Let's look at which perturbations have the highest and lowest stability.

In [None]:
# Sort by stability
df_sorted = df.sort_values('stability', ascending=False)

print("TOP 10 - Most Stable Perturbations:")
print("=" * 60)
print(df_sorted.head(10).to_string(index=False))

print("\n\nBOTTOM 10 - Least Stable Perturbations:")
print("=" * 60)
print(df_sorted.tail(10).to_string(index=False))

## 8. Interpretation (Norman 2019)

### What does high stability mean?
* **Robust Biological Signal:** Cells respond to the perturbation in a **consistent direction** across the population.
* **High Phenotypic Penetrance:** The perturbation is strong enough to overcome stochastic gene expression noise, driving all cells into a coherent state.
* **Likely "On-Target":** Indicates a specific, clean regulatory effect.
    * *Example:* **KLF1** shows high stability because it drives a precise, lineage-specific gene program (erythroid differentiation).

### What does low stability mean?
* **Heterogeneous Response:** Cells respond **heterogeneously** to the perturbation, resulting in low geometric consistency.
* **Context Dependence:** The effect depends on the initial cell state (e.g., cell cycle phase or chromatin accessibility) rather than being universal.
    * *Example:* **CEBPA** shows lower stability relative to its magnitude.
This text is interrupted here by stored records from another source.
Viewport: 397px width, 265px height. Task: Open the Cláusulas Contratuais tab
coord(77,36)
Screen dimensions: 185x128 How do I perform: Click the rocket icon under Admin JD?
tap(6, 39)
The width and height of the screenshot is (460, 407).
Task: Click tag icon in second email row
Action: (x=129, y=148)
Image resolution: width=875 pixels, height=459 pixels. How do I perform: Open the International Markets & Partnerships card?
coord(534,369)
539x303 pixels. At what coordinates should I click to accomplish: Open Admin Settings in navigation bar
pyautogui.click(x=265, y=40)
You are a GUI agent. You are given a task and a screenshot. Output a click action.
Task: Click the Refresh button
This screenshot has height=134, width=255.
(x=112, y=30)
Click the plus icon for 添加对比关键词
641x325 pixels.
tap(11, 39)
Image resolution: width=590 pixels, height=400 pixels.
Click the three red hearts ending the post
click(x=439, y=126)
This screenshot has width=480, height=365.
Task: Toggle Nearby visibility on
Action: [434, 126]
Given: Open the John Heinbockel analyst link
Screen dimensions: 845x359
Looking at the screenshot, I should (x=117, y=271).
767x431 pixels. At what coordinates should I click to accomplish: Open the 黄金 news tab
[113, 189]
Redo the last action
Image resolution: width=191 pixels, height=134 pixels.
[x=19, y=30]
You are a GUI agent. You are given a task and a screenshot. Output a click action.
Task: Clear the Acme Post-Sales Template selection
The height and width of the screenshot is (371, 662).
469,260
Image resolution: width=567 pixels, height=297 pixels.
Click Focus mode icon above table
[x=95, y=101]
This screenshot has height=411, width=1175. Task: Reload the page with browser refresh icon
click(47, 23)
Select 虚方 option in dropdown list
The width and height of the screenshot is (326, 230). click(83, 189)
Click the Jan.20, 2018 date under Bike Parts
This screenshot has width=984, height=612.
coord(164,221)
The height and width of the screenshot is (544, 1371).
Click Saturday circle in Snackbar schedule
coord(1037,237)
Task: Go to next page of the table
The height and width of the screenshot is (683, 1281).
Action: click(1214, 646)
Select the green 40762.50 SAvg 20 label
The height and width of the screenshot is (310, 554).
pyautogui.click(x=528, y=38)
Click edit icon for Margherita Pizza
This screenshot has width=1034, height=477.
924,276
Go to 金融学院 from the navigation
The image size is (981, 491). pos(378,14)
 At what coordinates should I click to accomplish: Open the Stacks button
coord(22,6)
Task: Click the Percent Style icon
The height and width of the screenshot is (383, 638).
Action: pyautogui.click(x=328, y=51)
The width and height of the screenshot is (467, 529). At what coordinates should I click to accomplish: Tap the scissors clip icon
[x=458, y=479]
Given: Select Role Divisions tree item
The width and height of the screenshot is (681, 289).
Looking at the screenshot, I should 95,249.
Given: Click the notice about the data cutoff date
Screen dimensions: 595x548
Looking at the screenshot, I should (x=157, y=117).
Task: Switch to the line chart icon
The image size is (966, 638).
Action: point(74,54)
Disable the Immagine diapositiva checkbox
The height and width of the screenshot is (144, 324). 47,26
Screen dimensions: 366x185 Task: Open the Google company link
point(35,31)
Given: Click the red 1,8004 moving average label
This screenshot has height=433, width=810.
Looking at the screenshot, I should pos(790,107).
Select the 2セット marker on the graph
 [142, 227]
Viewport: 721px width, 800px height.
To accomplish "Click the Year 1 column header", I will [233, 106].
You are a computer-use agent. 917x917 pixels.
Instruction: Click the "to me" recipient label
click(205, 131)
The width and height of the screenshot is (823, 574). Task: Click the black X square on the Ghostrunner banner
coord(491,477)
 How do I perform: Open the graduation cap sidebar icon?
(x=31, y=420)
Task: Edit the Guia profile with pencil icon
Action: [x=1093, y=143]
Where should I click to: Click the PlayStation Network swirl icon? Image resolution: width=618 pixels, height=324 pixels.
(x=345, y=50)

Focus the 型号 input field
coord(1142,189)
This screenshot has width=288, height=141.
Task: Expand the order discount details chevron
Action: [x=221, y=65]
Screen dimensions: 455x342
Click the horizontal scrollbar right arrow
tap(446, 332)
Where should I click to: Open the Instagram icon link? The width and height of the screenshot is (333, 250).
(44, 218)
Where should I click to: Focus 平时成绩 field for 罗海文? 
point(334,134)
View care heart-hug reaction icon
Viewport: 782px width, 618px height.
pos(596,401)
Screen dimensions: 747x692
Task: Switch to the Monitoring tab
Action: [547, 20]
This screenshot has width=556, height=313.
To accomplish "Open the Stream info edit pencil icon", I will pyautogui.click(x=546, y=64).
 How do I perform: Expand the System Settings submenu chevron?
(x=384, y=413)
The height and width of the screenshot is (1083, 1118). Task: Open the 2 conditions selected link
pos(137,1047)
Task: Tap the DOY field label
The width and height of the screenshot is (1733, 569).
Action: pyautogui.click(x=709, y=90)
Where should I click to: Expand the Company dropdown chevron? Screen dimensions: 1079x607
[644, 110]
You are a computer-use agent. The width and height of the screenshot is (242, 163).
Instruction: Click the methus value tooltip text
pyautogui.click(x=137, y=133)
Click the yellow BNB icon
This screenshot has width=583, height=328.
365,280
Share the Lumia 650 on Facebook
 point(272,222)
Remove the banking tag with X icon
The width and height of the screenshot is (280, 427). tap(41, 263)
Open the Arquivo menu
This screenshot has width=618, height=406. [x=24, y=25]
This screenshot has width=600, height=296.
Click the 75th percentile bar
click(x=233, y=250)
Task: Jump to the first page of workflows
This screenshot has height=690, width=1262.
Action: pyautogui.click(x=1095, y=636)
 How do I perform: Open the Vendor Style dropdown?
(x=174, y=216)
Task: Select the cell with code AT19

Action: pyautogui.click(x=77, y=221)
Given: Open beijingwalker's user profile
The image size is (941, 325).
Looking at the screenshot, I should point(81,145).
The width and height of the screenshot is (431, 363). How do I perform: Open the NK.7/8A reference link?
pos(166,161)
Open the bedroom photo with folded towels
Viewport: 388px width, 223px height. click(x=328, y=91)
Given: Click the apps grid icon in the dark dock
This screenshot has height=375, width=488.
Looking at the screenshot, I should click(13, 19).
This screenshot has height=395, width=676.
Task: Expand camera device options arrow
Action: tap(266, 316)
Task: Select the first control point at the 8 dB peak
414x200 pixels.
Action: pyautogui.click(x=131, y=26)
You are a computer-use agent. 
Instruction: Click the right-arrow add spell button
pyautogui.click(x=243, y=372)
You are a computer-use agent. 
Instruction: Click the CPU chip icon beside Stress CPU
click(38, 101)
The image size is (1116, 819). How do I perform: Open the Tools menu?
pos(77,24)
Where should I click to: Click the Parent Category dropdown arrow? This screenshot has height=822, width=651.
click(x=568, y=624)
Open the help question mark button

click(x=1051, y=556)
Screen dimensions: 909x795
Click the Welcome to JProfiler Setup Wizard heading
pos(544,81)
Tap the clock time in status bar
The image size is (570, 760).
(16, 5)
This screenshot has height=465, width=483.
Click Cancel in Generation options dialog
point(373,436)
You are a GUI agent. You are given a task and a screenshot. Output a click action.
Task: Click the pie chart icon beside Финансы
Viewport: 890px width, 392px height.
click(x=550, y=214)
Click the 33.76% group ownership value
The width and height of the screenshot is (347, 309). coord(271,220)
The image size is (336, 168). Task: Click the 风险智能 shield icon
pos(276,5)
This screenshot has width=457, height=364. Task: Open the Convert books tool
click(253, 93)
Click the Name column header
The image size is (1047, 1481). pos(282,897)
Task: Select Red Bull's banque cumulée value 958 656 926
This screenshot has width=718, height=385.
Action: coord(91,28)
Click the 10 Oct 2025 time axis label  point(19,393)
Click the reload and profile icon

As a "pioneer factor," its effect varies depending on the chromatin environment of each individual cell.
* **Technical Noise:** Can indicate mosaicism (some cells unperturbed) or low guide efficiency.

### The Stability-Magnitude Correlation
In the Norman et al. dataset, we observe a strong positive correlation (**$\rho \approx 0.95$**). This suggests that **stronger perturbations are generally more consistent**.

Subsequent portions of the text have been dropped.